=== Task objective ===
Copy out every line of the listing below, from the line containing "You are a computer-use" down through its final line, reproducing each one without change and leaving out the pictures.

=== Dataset excerpts ===

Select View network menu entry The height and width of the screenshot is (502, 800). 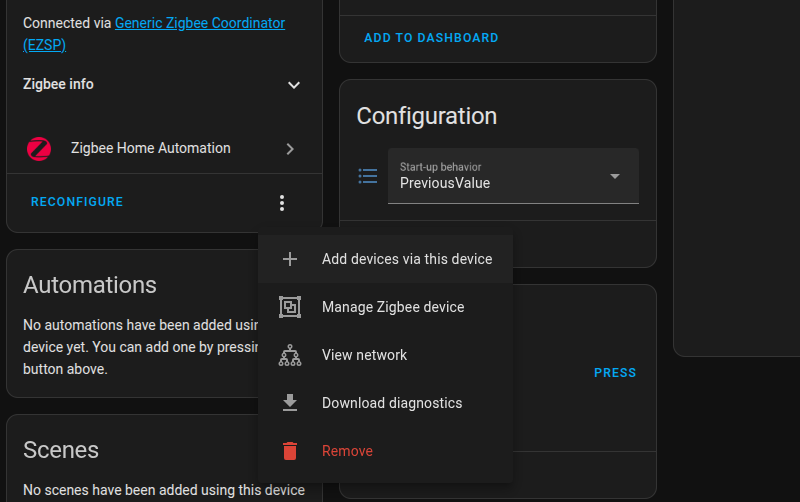coord(364,355)
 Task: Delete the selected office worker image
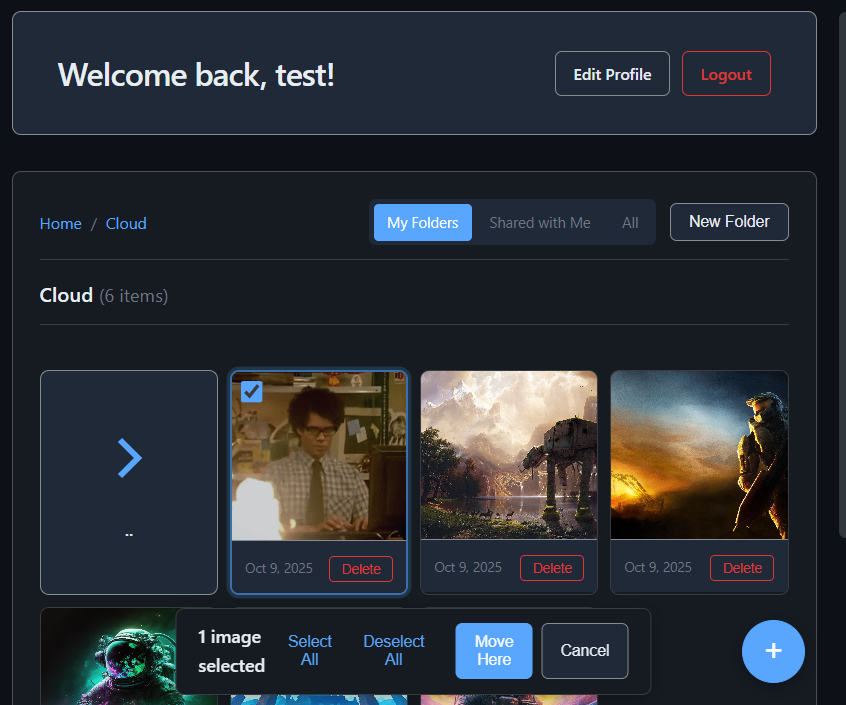(x=361, y=569)
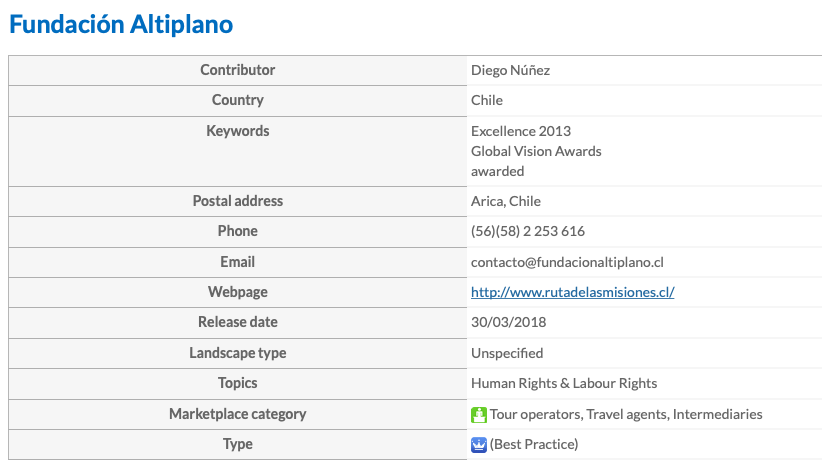Click Tour operators, Travel agents, Intermediaries text

[x=626, y=414]
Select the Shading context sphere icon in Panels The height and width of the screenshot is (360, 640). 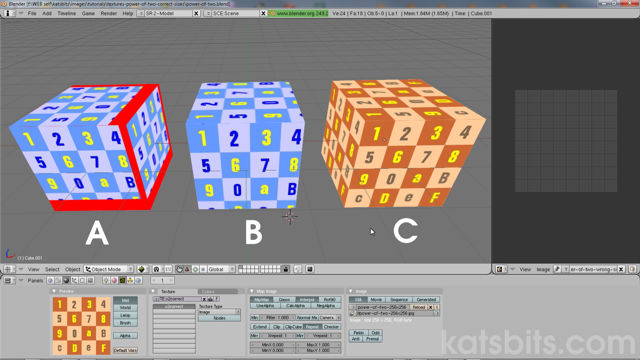coord(66,280)
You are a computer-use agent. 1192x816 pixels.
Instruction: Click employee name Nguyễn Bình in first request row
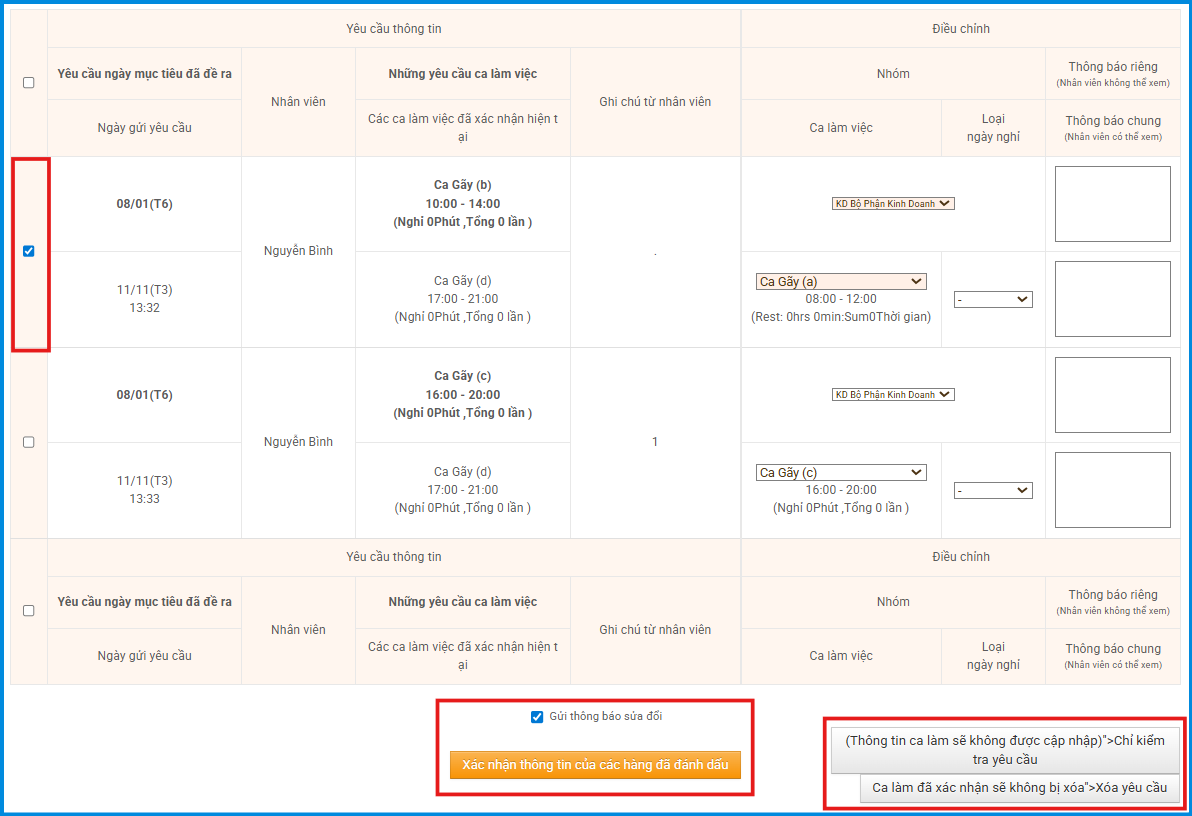coord(298,251)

=== The response ===
You are a computer-use agent. 1192x816 pixels.
Instruction: Click employee name Nguyễn Bình in first request row
coord(298,251)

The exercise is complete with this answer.